Dataset entries: Begin

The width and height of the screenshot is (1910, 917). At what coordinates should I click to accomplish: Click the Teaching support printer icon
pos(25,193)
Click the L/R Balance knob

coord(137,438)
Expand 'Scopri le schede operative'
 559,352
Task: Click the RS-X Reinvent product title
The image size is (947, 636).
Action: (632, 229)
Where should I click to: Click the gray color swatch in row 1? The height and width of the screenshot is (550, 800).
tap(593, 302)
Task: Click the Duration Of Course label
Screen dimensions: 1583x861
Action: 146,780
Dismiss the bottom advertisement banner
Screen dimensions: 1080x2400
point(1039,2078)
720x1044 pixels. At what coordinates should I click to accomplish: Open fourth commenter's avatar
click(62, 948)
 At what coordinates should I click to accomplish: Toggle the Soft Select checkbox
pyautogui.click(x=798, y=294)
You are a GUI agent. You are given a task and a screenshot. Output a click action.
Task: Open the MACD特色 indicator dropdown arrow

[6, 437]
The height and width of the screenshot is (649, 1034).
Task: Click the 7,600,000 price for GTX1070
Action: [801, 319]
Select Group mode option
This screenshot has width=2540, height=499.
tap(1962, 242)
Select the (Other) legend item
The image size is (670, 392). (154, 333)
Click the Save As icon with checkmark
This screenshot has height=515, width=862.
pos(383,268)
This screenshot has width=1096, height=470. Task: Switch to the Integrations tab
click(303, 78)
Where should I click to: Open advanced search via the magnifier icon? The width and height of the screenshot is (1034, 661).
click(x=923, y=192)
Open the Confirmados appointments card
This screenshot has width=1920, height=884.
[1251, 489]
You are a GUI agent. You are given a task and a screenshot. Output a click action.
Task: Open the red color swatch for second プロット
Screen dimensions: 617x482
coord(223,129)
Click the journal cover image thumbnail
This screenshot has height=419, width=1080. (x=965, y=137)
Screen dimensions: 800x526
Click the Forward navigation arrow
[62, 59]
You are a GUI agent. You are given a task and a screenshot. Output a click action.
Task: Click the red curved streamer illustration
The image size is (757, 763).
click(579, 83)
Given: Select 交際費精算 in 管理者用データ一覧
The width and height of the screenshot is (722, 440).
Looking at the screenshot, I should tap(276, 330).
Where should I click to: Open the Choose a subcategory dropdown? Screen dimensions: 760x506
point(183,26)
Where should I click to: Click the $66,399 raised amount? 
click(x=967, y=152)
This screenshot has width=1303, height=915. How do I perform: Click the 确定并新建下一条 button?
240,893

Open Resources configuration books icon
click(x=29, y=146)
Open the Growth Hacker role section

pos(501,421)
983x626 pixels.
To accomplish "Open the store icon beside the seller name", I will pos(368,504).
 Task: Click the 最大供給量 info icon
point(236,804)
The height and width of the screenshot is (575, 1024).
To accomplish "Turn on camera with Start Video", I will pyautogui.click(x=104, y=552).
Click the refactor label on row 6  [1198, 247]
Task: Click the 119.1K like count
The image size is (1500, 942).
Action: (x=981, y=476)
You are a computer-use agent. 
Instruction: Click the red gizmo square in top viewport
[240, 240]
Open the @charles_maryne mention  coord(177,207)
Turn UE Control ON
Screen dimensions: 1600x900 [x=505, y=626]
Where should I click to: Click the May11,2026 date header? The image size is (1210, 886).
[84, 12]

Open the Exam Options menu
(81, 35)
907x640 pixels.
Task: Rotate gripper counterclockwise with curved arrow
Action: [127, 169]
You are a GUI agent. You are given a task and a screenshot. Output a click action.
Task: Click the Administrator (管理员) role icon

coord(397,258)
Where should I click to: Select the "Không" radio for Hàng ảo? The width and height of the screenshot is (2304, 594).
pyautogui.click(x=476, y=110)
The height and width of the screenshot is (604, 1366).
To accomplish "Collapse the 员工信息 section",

Dataset entries: End

_Your instructions_. Transcribe the listing from start to finish, exactly as given.

_Result for this task_.
The width and height of the screenshot is (1910, 917). At what coordinates should I click to accomplish: Click the Teaching support printer icon
pos(25,193)
Click the L/R Balance knob

coord(137,438)
Expand 'Scopri le schede operative'
 559,352
Task: Click the RS-X Reinvent product title
The image size is (947, 636).
Action: (632, 229)
Where should I click to: Click the gray color swatch in row 1? The height and width of the screenshot is (550, 800).
tap(593, 302)
Task: Click the Duration Of Course label
Screen dimensions: 1583x861
Action: 146,780
Dismiss the bottom advertisement banner
Screen dimensions: 1080x2400
point(1039,2078)
720x1044 pixels. At what coordinates should I click to accomplish: Open fourth commenter's avatar
click(62, 948)
 At what coordinates should I click to accomplish: Toggle the Soft Select checkbox
pyautogui.click(x=798, y=294)
You are a GUI agent. You are given a task and a screenshot. Output a click action.
Task: Open the MACD特色 indicator dropdown arrow

[6, 437]
The height and width of the screenshot is (649, 1034).
Task: Click the 7,600,000 price for GTX1070
Action: [801, 319]
Select Group mode option
This screenshot has width=2540, height=499.
tap(1962, 242)
Select the (Other) legend item
The image size is (670, 392). (154, 333)
Click the Save As icon with checkmark
This screenshot has height=515, width=862.
pos(383,268)
This screenshot has width=1096, height=470. Task: Switch to the Integrations tab
click(303, 78)
Where should I click to: Open advanced search via the magnifier icon? The width and height of the screenshot is (1034, 661).
click(x=923, y=192)
Open the Confirmados appointments card
This screenshot has width=1920, height=884.
[1251, 489]
You are a GUI agent. You are given a task and a screenshot. Output a click action.
Task: Open the red color swatch for second プロット
Screen dimensions: 617x482
coord(223,129)
Click the journal cover image thumbnail
This screenshot has height=419, width=1080. (x=965, y=137)
Screen dimensions: 800x526
Click the Forward navigation arrow
[62, 59]
You are a GUI agent. You are given a task and a screenshot. Output a click action.
Task: Click the red curved streamer illustration
The image size is (757, 763).
click(579, 83)
Given: Select 交際費精算 in 管理者用データ一覧
The width and height of the screenshot is (722, 440).
Looking at the screenshot, I should tap(276, 330).
Where should I click to: Open the Choose a subcategory dropdown? Screen dimensions: 760x506
point(183,26)
Where should I click to: Click the $66,399 raised amount? 
click(x=967, y=152)
This screenshot has width=1303, height=915. How do I perform: Click the 确定并新建下一条 button?
240,893

Open Resources configuration books icon
click(x=29, y=146)
Open the Growth Hacker role section

pos(501,421)
983x626 pixels.
To accomplish "Open the store icon beside the seller name", I will pos(368,504).
 Task: Click the 最大供給量 info icon
point(236,804)
The height and width of the screenshot is (575, 1024).
To accomplish "Turn on camera with Start Video", I will pyautogui.click(x=104, y=552).
Click the refactor label on row 6  [1198, 247]
Task: Click the 119.1K like count
The image size is (1500, 942).
Action: (x=981, y=476)
You are a computer-use agent. 
Instruction: Click the red gizmo square in top viewport
[240, 240]
Open the @charles_maryne mention  coord(177,207)
Turn UE Control ON
Screen dimensions: 1600x900 [x=505, y=626]
Where should I click to: Click the May11,2026 date header? The image size is (1210, 886).
[84, 12]

Open the Exam Options menu
(81, 35)
907x640 pixels.
Task: Rotate gripper counterclockwise with curved arrow
Action: [127, 169]
You are a GUI agent. You are given a task and a screenshot. Output a click action.
Task: Click the Administrator (管理员) role icon

coord(397,258)
Where should I click to: Select the "Không" radio for Hàng ảo? The width and height of the screenshot is (2304, 594).
pyautogui.click(x=476, y=110)
The height and width of the screenshot is (604, 1366).
To accomplish "Collapse the 员工信息 section",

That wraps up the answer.